▶ _WHAT IS BEING ASKED_: Copy the forum thread on the tractor PTO word for word, from "6. Control valve" to "- that's it.".

──────── PROVIDED PASSAGE ────────

540/1000 (Select-O-Speed)

Tractordata is not always right, but they have a pretty high percentage of being right. My read on the above is that an independent PTO was available only with a select-o-speed transmission. Note that a select-o-speed can have both 540 and 1000 rpm PTO's. 

My guess is that you have a live PTO with a clutch that's out of adjustment, or simply a bad two stage clutch clutch, which is a fairly common problem.


----------



## BILL CROOK

Your last line --- "maybe the 2-stage clutch gone bad" --- sounds like lots of $$$$$$$ !!! 
And --- your probably right.
Thanks again --- i've got something to go on now anyways.
Bar bill


----------



## BILL CROOK

I've ordered up a shop manual for the 3000 -- maybe that will help me solve my pto problems. I do have another question though.
When i lift my snowblower (3 point) ----- when it gets to the top --- it jerks a little while holding it up. Is that normal ??
Bar bill


----------



## Big_T

I copied the following from troubleshooting hydraulic lift systems section of my shop manual:

EXCESSIVE CORRECTIONS (BOBBING OR "HICCUPS") IN RAISED OR TRANSPORT POSITION 
Could be caused by:

1. Worn or damaged check valve ball or seat.
2. Selector valve worn or damaged. 
3. Unload valve plug worn.
4. Lift cylinder safety valve damaged.
5. Faulty lift piston seals.
6. Control valve worn.
7. Damaged O-rings between lift cylinder and lift cover, or between lift cover and accessory cover. 
8. Cracked or porous lift cylinder or lift cover castings. 
9. Shall I go on?? Just kidding - that's it. 

I think most people live with this phenomena until it becomes a more significant problem, i.e., the lift doesn't work satisfactorily.


----------



## BILL CROOK

I've ordered / recieved / read (pto sections) the ford 3000 owners and shop manuals. I now know a lot about the pto for my tractor. It is "live" power with a two stage clutch. With the clutch depressed 1/2 way --- stops the tractor / with the clutch depressed all the way --- stops the tractor and pto. Unless i missed it though, nothing was mentioned in either manual about how to adjust the clutch petal / linkage so as to stop pto. Gears to engage it or even if the clutch can be adjusted. So i still lack the info on what to do --- to the clutch (or whatever) ---- to stop the gears so as to let the pto lever engage without grinding them.
What say yee smart ones.
Bar bill








disngage the pto gears or even if it can be adjusted.

──────── PROVIDED MATERIAL ────────

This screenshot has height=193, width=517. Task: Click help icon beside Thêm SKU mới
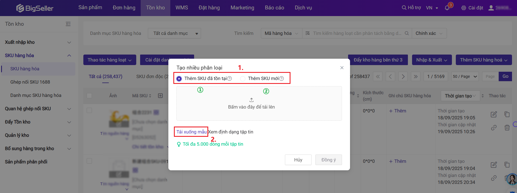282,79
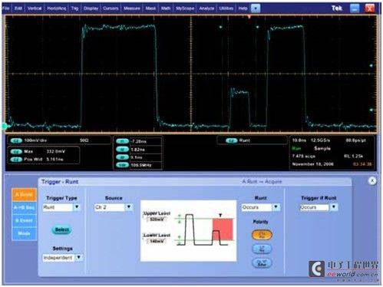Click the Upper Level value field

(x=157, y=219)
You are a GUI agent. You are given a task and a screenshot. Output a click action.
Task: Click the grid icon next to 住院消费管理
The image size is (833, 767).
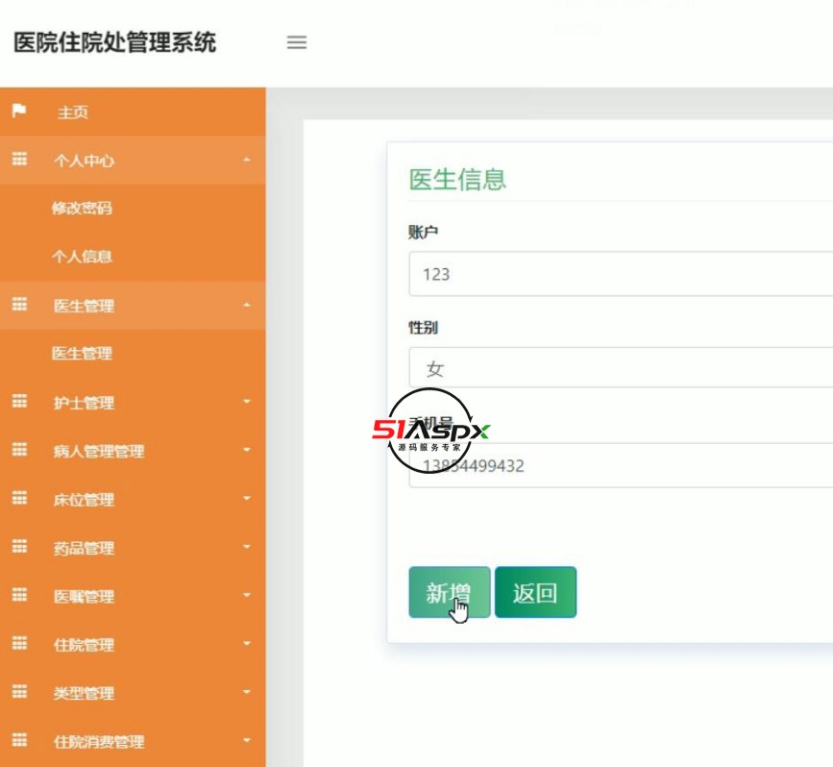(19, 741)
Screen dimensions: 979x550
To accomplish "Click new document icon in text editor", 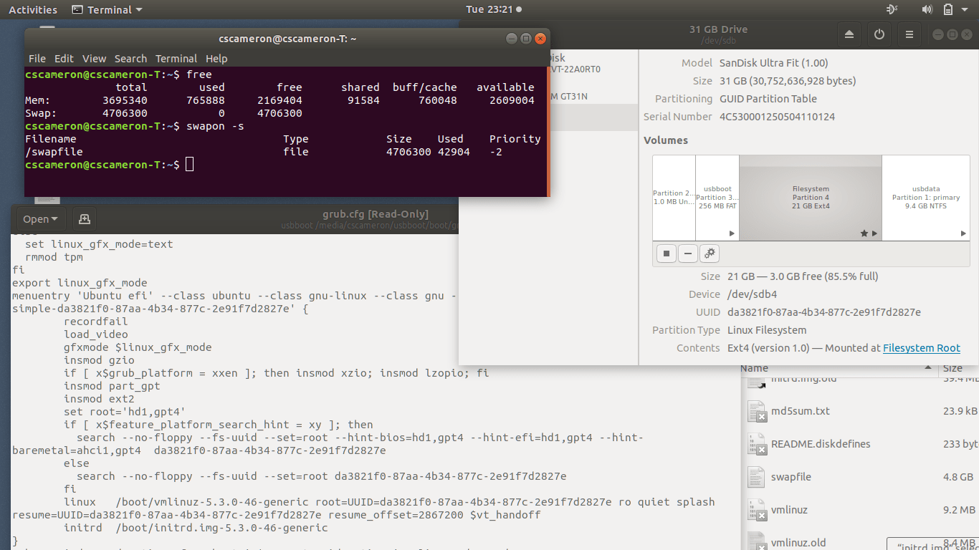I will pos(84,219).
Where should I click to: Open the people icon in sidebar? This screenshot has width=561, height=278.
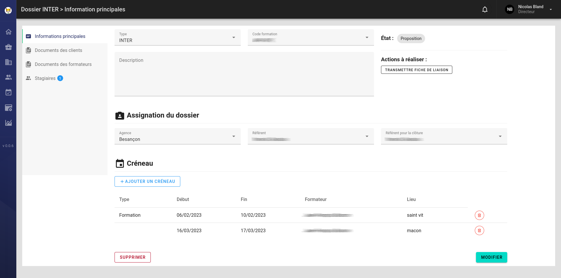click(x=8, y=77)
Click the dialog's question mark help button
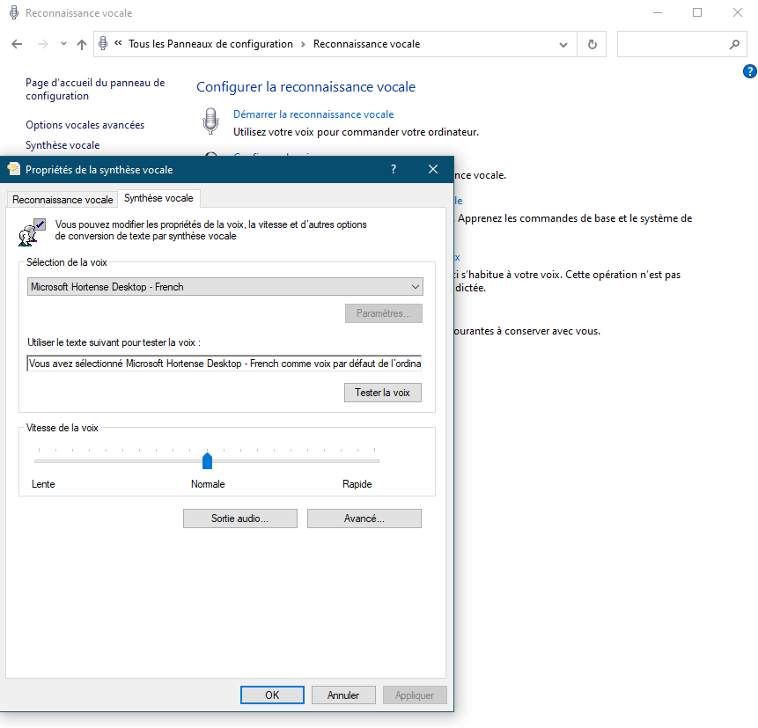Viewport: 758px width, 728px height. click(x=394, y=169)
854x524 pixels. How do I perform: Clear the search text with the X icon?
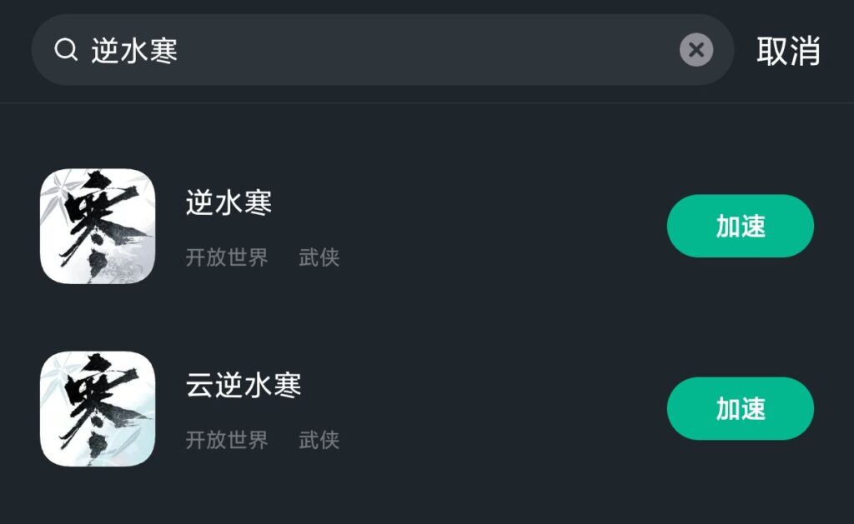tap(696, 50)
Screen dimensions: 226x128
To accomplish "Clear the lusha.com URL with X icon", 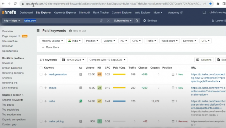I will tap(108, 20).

────────

▶ _FULL RESPONSE_:
6. Control valve worn.
7. Damaged O-rings between lift cylinder and lift cover, or between lift cover and accessory cover. 
8. Cracked or porous lift cylinder or lift cover castings. 
9. Shall I go on?? Just kidding - that's it.